The Chair of Trustees of Horniman Museums and Gardens, Eve Salomon, in a release issued, said the decision to return the artefacts was informed by the knowledge that the objects were acquired through force and it’s appropriate to return the ownership to Nigeria.

The move by Horniman follows a humanitarian initiative by other museums that have returned the Benin Bronzes, which have been clamored for by many African countries over the years.

The French government in 2021 handed over 26 sculptures looted from Benin in 1892. The University of Aberdeen and Cambridge University’s Jesus College extended the same gesture by handing over Benin Bronzes in their possession. The Smithsonian Institute’s National Museum of African Art in Washington, DC also cleared all of its Benin Bronzes from its art gallery, announcing its intention of sending them back to their African owners.

The repatriation of the Benin Bronzes has stalled over the years over where to place the sculptures and who has ownership of the famous artefacts.

What makes the story of the Benin Bronzes unique and what is its place in history? For students of arts and history, ‘Benin Bronzes’ is a term used to describe historic objects sculpted from leather, coral, ivory and wood among others.  

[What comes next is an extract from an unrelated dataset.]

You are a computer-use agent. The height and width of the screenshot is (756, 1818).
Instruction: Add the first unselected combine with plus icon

The bronzes were originally looted from Benin City, the historical capital of the Kingdom of Benin. In modern times, it can be found in (Edo State) Nigeria. It is the political seat of the Oba. It was considered a powerhouse in medieval West Africa.

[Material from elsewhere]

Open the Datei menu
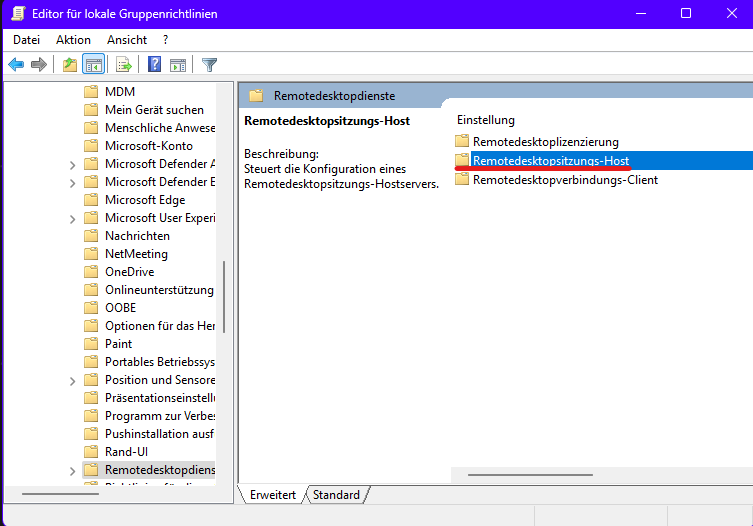Image resolution: width=753 pixels, height=526 pixels. (x=26, y=39)
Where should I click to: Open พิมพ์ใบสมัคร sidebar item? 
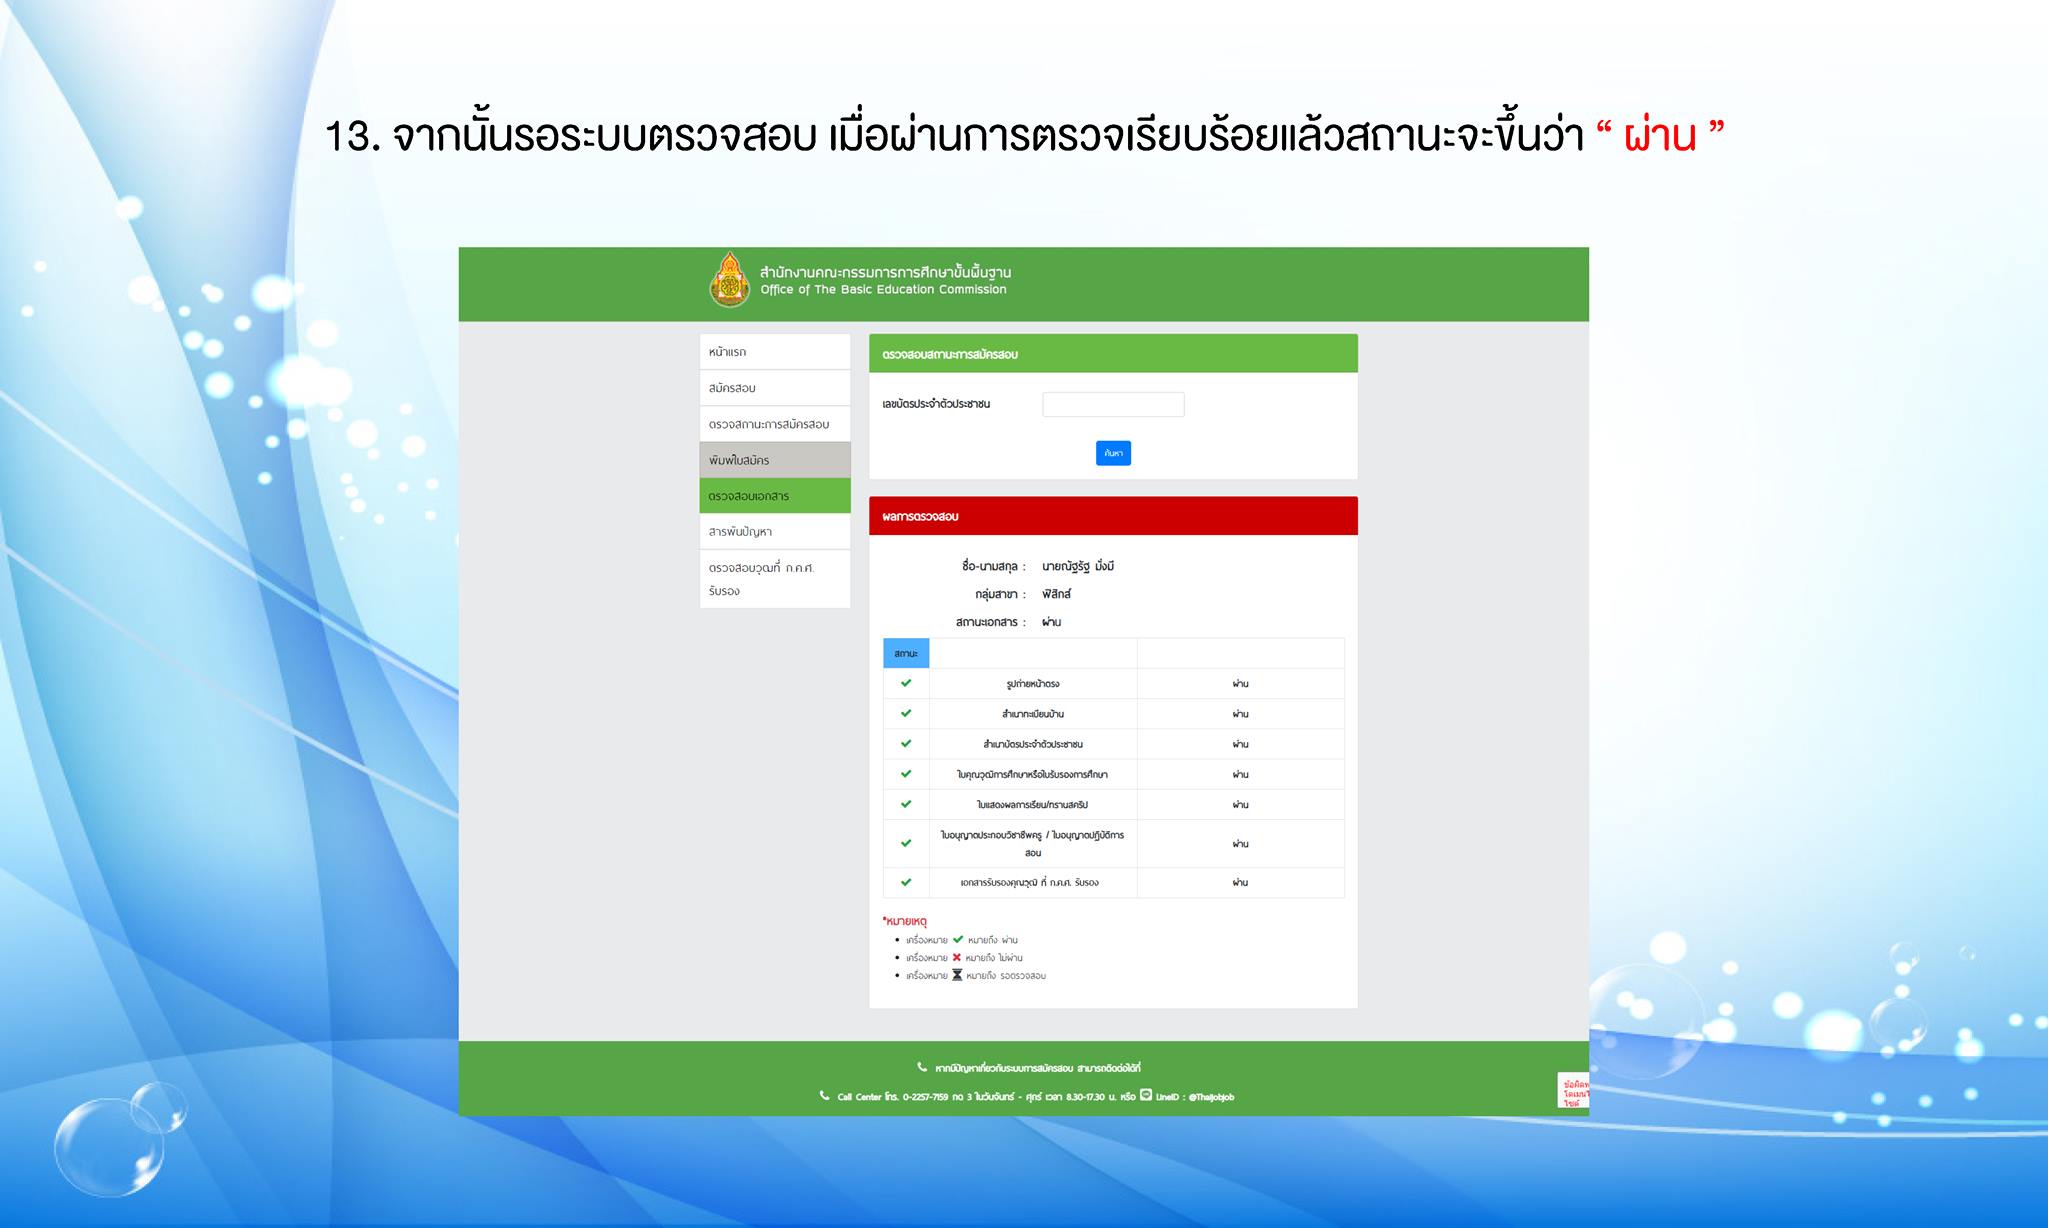pyautogui.click(x=774, y=460)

The Benin Bronzes is considered distinct because of the history it embodies, according to British Museum. The cast plaques, animal and human figures, items of royal regalia and commemorative heads were created by craftsmen serving the royal court of the Oba (king) in Benin City in the 16th century.

The Benin Bronzes served several purposes, according to historians. Spiritually, they played a significant role in the installation of a king. They were used in the performance of rituals and in some respects, served as ancestral altars for past kings and queens. They became the passageway and curtain raiser for the kings and queens of Benin City.

The cast brass plaques, for instance, were used in keeping historical records including social history and dynasty history, and drew a linkage on relationships between the Benin Kingdom and its states and societies.  

Interestingly, the brass plaques were used by the Benin Kingdom to document their earlier engagements with the Europeans in the 15th century.

The influence of the Benin Kingdom, however, diminished after a bloody war between them and the British in the 19th century. This battle, according to historians, was triggered by an attack on a British trade mission that claimed the lives of seven Brits and 230 of the mission’s African carriers. A retaliation by the military forces of the British led to the eventual collapse of the Benin Kingdom in 1897. For their trophies, the soldiers looted what would become one of Africa’s most famous artefacts.